WHAT IS ASKED
Recast the entire listing below as a numbered list, dropping every blank line.

DATA TO PROCESS
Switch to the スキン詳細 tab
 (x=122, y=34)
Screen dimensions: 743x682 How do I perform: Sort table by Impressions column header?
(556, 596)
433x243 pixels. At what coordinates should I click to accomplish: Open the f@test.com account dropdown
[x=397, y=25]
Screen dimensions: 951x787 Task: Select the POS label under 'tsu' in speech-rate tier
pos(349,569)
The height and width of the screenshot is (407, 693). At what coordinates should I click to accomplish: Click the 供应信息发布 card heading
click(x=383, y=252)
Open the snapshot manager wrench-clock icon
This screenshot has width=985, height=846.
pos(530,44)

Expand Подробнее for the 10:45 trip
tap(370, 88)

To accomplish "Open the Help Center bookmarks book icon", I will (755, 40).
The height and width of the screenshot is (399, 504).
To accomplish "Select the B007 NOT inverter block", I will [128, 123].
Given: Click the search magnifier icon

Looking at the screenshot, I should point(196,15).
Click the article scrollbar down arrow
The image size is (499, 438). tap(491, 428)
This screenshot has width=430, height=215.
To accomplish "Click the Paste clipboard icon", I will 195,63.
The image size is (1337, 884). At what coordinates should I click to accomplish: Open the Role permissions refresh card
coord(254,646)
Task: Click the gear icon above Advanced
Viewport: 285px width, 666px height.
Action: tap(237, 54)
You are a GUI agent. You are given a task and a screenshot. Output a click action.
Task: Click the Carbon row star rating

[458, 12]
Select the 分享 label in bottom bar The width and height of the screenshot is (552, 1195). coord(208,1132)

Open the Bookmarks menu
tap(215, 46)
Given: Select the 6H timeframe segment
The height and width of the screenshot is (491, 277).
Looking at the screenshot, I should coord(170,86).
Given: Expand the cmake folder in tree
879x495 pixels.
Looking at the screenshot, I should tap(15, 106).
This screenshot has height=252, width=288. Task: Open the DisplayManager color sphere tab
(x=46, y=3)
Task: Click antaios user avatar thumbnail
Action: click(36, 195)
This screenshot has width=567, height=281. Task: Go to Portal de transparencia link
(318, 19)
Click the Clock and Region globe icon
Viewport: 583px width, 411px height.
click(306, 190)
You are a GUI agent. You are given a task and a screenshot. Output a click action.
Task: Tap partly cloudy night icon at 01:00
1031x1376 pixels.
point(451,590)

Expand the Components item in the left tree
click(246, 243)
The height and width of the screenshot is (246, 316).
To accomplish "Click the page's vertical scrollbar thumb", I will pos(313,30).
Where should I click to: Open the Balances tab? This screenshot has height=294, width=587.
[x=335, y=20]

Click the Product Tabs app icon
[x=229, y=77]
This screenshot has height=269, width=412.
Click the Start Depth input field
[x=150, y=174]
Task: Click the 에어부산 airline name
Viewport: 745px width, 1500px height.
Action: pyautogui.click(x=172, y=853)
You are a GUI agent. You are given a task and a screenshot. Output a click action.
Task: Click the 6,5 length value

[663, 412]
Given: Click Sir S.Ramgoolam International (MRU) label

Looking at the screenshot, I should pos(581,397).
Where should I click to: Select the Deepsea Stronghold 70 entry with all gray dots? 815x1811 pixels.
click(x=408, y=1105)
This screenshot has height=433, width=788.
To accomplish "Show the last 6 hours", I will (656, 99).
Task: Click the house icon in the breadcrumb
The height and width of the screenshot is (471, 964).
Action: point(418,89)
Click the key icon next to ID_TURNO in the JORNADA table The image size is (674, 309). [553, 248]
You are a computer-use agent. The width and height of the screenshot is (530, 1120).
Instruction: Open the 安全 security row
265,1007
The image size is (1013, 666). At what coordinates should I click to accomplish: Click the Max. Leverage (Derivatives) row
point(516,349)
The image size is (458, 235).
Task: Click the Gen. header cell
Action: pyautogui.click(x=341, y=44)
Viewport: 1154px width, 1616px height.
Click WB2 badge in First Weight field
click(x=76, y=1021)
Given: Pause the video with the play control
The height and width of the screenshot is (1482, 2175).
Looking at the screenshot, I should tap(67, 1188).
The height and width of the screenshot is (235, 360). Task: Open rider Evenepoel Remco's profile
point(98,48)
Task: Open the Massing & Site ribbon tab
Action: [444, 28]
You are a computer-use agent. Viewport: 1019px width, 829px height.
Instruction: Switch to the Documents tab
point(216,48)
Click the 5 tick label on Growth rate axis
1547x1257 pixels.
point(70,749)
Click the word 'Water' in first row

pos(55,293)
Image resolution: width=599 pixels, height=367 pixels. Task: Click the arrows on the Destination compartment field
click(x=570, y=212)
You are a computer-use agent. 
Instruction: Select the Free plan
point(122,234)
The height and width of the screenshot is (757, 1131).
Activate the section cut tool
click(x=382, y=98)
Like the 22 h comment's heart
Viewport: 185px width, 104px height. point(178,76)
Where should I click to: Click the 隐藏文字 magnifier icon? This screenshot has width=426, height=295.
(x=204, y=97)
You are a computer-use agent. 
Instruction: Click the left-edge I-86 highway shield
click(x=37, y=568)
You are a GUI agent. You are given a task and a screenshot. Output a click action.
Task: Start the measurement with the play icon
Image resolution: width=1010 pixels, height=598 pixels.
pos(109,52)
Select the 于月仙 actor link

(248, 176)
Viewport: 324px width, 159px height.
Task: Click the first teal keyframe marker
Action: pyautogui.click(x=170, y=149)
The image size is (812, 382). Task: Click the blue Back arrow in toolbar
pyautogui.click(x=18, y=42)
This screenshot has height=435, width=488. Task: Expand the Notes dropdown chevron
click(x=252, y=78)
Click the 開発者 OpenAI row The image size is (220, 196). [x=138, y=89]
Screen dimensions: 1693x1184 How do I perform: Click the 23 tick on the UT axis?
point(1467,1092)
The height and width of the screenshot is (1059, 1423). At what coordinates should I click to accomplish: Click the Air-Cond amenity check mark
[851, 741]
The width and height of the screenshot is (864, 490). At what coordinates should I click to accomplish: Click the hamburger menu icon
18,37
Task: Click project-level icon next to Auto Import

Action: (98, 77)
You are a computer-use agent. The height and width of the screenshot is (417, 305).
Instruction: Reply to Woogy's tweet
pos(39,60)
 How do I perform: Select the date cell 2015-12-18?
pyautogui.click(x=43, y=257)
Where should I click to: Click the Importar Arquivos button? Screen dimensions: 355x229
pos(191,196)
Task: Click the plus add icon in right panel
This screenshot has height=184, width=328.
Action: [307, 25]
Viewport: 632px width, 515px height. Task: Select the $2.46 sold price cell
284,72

RESULT OF THE EXERCISE
1. Switch to the スキン詳細 tab
2.  (x=122, y=34)
3. Screen dimensions: 743x682 How do I perform: Sort table by Impressions column header?
4. (556, 596)
5. 433x243 pixels. At what coordinates should I click to accomplish: Open the f@test.com account dropdown
6. [x=397, y=25]
7. Screen dimensions: 951x787 Task: Select the POS label under 'tsu' in speech-rate tier
8. pos(349,569)
9. The height and width of the screenshot is (407, 693). At what coordinates should I click to accomplish: Click the 供应信息发布 card heading
10. click(x=383, y=252)
11. Open the snapshot manager wrench-clock icon
12. This screenshot has width=985, height=846.
13. pos(530,44)
14. Expand Подробнее for the 10:45 trip
15. tap(370, 88)
16. To accomplish "Open the Help Center bookmarks book icon", I will (755, 40).
17. The height and width of the screenshot is (399, 504).
18. To accomplish "Select the B007 NOT inverter block", I will [128, 123].
19. Given: Click the search magnifier icon
20. Looking at the screenshot, I should point(196,15).
21. Click the article scrollbar down arrow
22. The image size is (499, 438). tap(491, 428)
23. This screenshot has width=430, height=215.
24. To accomplish "Click the Paste clipboard icon", I will 195,63.
25. The image size is (1337, 884). At what coordinates should I click to accomplish: Open the Role permissions refresh card
26. coord(254,646)
27. Task: Click the gear icon above Advanced
28. Viewport: 285px width, 666px height.
29. Action: tap(237, 54)
30. You are a GUI agent. You are given a task and a screenshot. Output a click action.
31. Task: Click the Carbon row star rating
32. [458, 12]
33. Select the 分享 label in bottom bar The width and height of the screenshot is (552, 1195). coord(208,1132)
34. Open the Bookmarks menu
35. tap(215, 46)
36. Given: Select the 6H timeframe segment
37. The height and width of the screenshot is (491, 277).
38. Looking at the screenshot, I should coord(170,86).
39. Given: Expand the cmake folder in tree
40. 879x495 pixels.
41. Looking at the screenshot, I should tap(15, 106).
42. This screenshot has height=252, width=288. Task: Open the DisplayManager color sphere tab
43. (x=46, y=3)
44. Task: Click antaios user avatar thumbnail
45. Action: click(36, 195)
46. This screenshot has width=567, height=281. Task: Go to Portal de transparencia link
47. (318, 19)
48. Click the Clock and Region globe icon
49. Viewport: 583px width, 411px height.
50. click(306, 190)
51. You are a GUI agent. You are given a task and a screenshot. Output a click action.
52. Task: Tap partly cloudy night icon at 01:00
53. 1031x1376 pixels.
54. point(451,590)
55. Expand the Components item in the left tree
56. click(246, 243)
57. The height and width of the screenshot is (246, 316).
58. To accomplish "Click the page's vertical scrollbar thumb", I will pos(313,30).
59. Where should I click to: Open the Balances tab? This screenshot has height=294, width=587.
60. [x=335, y=20]
61. Click the Product Tabs app icon
62. [x=229, y=77]
63. This screenshot has height=269, width=412.
64. Click the Start Depth input field
65. [x=150, y=174]
66. Task: Click the 에어부산 airline name
67. Viewport: 745px width, 1500px height.
68. Action: pyautogui.click(x=172, y=853)
69. You are a GUI agent. You are given a task and a screenshot. Output a click action.
70. Task: Click the 6,5 length value
71. [663, 412]
72. Given: Click Sir S.Ramgoolam International (MRU) label
73. Looking at the screenshot, I should pos(581,397).
74. Where should I click to: Select the Deepsea Stronghold 70 entry with all gray dots? 815x1811 pixels.
75. click(x=408, y=1105)
76. This screenshot has height=433, width=788.
77. To accomplish "Show the last 6 hours", I will (656, 99).
78. Task: Click the house icon in the breadcrumb
79. The height and width of the screenshot is (471, 964).
80. Action: point(418,89)
81. Click the key icon next to ID_TURNO in the JORNADA table The image size is (674, 309). [553, 248]
82. You are a computer-use agent. The width and height of the screenshot is (530, 1120).
83. Instruction: Open the 安全 security row
84. 265,1007
85. The image size is (1013, 666). At what coordinates should I click to accomplish: Click the Max. Leverage (Derivatives) row
86. point(516,349)
87. The image size is (458, 235).
88. Task: Click the Gen. header cell
89. Action: pyautogui.click(x=341, y=44)
90. Viewport: 1154px width, 1616px height.
91. Click WB2 badge in First Weight field
92. click(x=76, y=1021)
93. Given: Pause the video with the play control
94. The height and width of the screenshot is (1482, 2175).
95. Looking at the screenshot, I should tap(67, 1188).
96. The height and width of the screenshot is (235, 360). Task: Open rider Evenepoel Remco's profile
97. point(98,48)
98. Task: Open the Massing & Site ribbon tab
99. Action: [444, 28]
100. You are a computer-use agent. Viewport: 1019px width, 829px height.
101. Instruction: Switch to the Documents tab
102. point(216,48)
103. Click the 5 tick label on Growth rate axis
104. 1547x1257 pixels.
105. point(70,749)
106. Click the word 'Water' in first row
107. pos(55,293)
108. Image resolution: width=599 pixels, height=367 pixels. Task: Click the arrows on the Destination compartment field
109. click(x=570, y=212)
110. You are a computer-use agent. 
111. Instruction: Select the Free plan
112. point(122,234)
113. The height and width of the screenshot is (757, 1131).
114. Activate the section cut tool
115. click(x=382, y=98)
116. Like the 22 h comment's heart
117. Viewport: 185px width, 104px height. point(178,76)
118. Where should I click to: Click the 隐藏文字 magnifier icon? This screenshot has width=426, height=295.
119. (x=204, y=97)
120. You are a computer-use agent. 
121. Instruction: Click the left-edge I-86 highway shield
122. click(x=37, y=568)
123. You are a GUI agent. You are given a task and a screenshot. Output a click action.
124. Task: Start the measurement with the play icon
125. Image resolution: width=1010 pixels, height=598 pixels.
126. pos(109,52)
127. Select the 于月仙 actor link
128. (248, 176)
129. Viewport: 324px width, 159px height.
130. Task: Click the first teal keyframe marker
131. Action: pyautogui.click(x=170, y=149)
132. The image size is (812, 382). Task: Click the blue Back arrow in toolbar
133. pyautogui.click(x=18, y=42)
134. This screenshot has height=435, width=488. Task: Expand the Notes dropdown chevron
135. click(x=252, y=78)
136. Click the 開発者 OpenAI row The image size is (220, 196). [x=138, y=89]
137. Screen dimensions: 1693x1184 How do I perform: Click the 23 tick on the UT axis?
138. point(1467,1092)
139. The height and width of the screenshot is (1059, 1423). At what coordinates should I click to accomplish: Click the Air-Cond amenity check mark
140. [851, 741]
141. The width and height of the screenshot is (864, 490). At what coordinates should I click to accomplish: Click the hamburger menu icon
142. 18,37
143. Task: Click project-level icon next to Auto Import
144. Action: (98, 77)
145. You are a computer-use agent. The height and width of the screenshot is (417, 305).
146. Instruction: Reply to Woogy's tweet
147. pos(39,60)
148.  How do I perform: Select the date cell 2015-12-18?
149. pyautogui.click(x=43, y=257)
150. Where should I click to: Click the Importar Arquivos button? Screen dimensions: 355x229
151. pos(191,196)
152. Task: Click the plus add icon in right panel
153. This screenshot has height=184, width=328.
154. Action: [307, 25]
155. Viewport: 632px width, 515px height. Task: Select the $2.46 sold price cell
156. 284,72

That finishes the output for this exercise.